This means that chips built using graphene could run cooler and be more energy efficient than their silicon counterparts.

The discovery was made by a team of scientists at the University of Illinois lead by engineering professor William King and computer engineering professor Eric Pop.

Graphene’s self-cooling ability was observed using an atomic force microscope tip as a temperature probe to make the first nanometer-scale temperature measurements of a working graphene transistor, reports DailyTech.

As a result, the researchers have found out that, unlike silicon, the waste heat produced by graphene was weaker than its thermo-electric cooling effect, which means that chips built using this material will be cooler than current circuits built using traditional substrates.

“In silicon and most materials, the electronic heating is much larger than the self-cooling,” said professor William King.

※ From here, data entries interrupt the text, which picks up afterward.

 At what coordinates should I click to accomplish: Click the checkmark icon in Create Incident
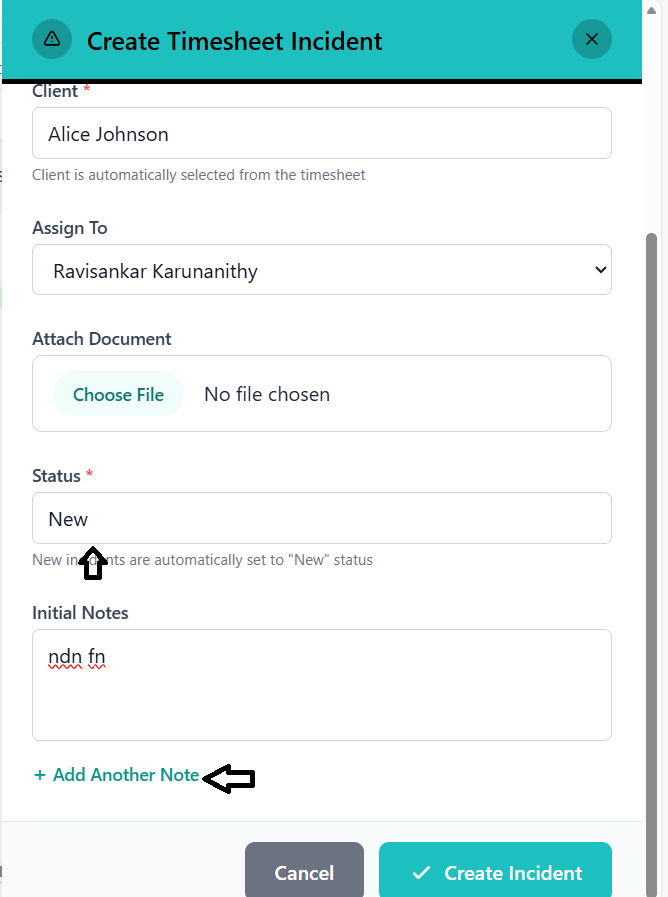[421, 873]
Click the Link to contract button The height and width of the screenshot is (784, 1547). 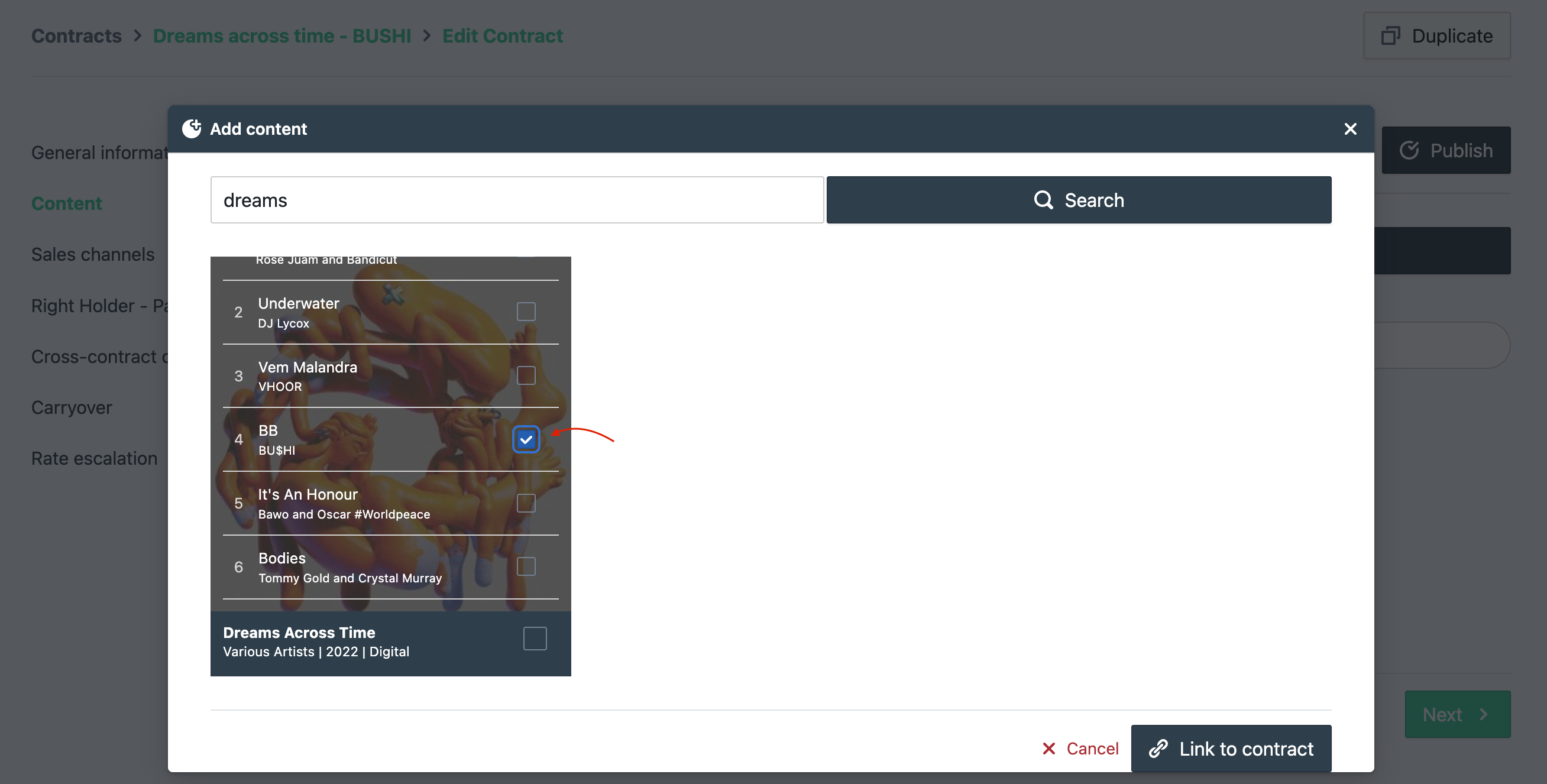[1231, 747]
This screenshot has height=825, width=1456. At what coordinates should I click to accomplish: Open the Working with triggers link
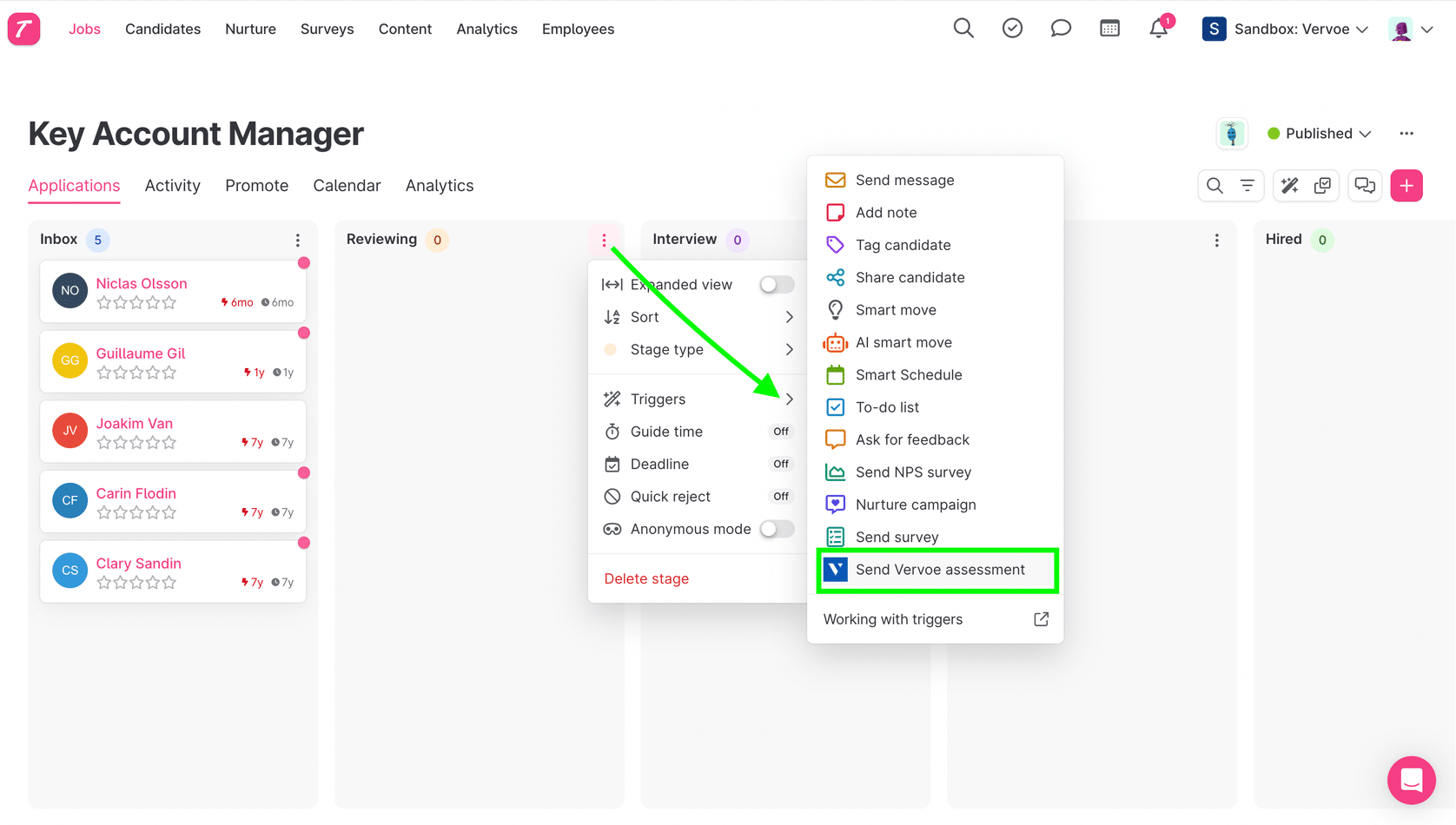point(893,618)
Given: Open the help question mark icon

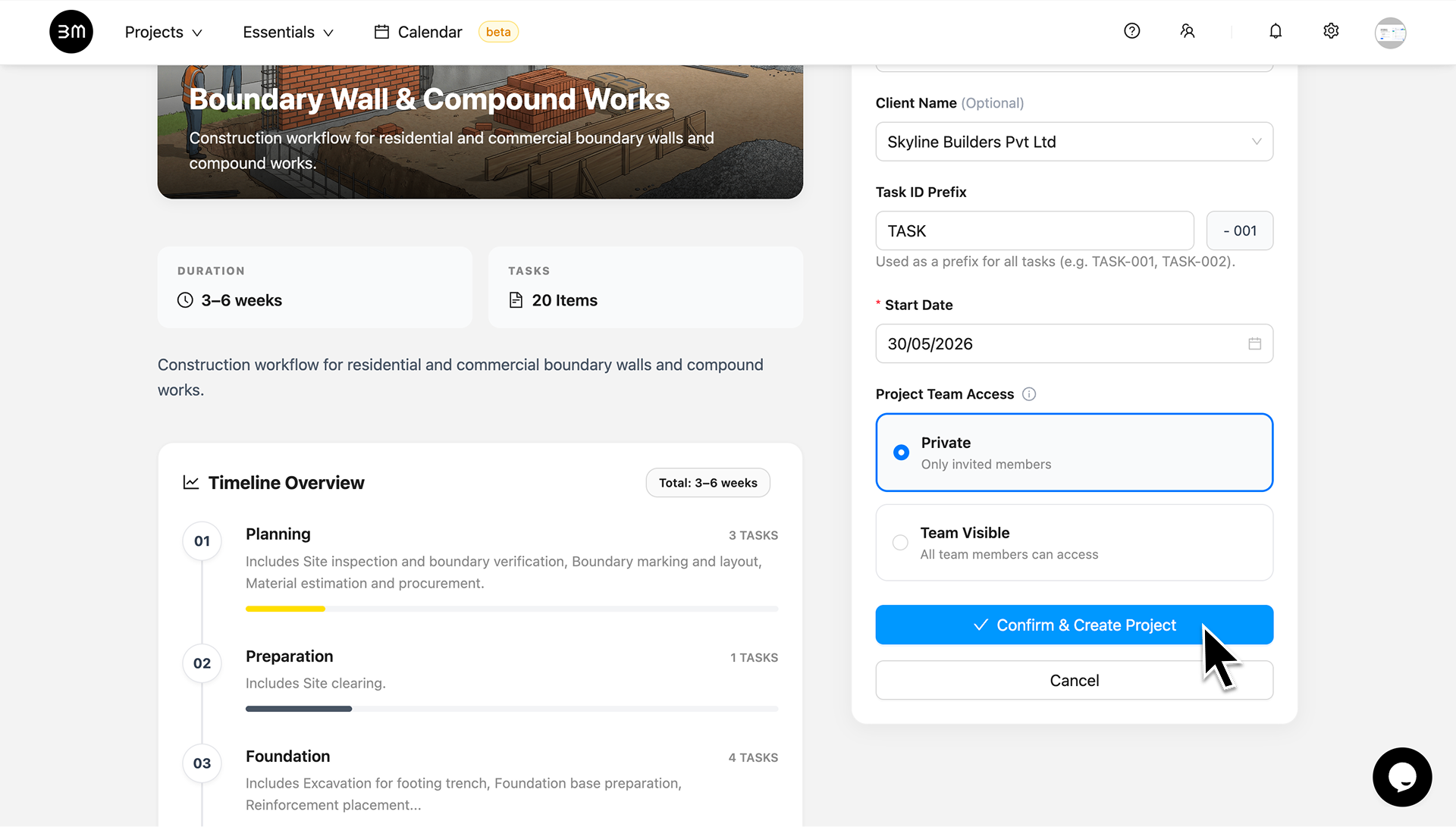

“However, we found that in these graphene transistors, there are regions where the thermoelectric cooling can be larger than the resistive heating, which allows these devices to cool themselves. This self-cooling has not previously been seen for graphene devices.”

Graphene is two-dimensional allotrope of carbon made from a hexagonal lattice of carbon atoms and their bonds.

As a result, the material is just one-atom thick, paving the way for the fabrication of some of the smallest transistors possible.

Its role in transistor manufacturing is studied by companies such as IBM and Intel, but the greatest obstacle in graphene's path is the material's inability to be completely switched off, which raises energy efficiency and gate signaling problems.

For this reason, the industry is not expected to move away from silicon anytime soon as Mike Mayberry, Intel's director of components research, reiterated earlier this year: “Silicon’s properties make it a nearly ideal material. The industry has so much experience with it that there are no plans to move away from silicon as the substrate for chips.”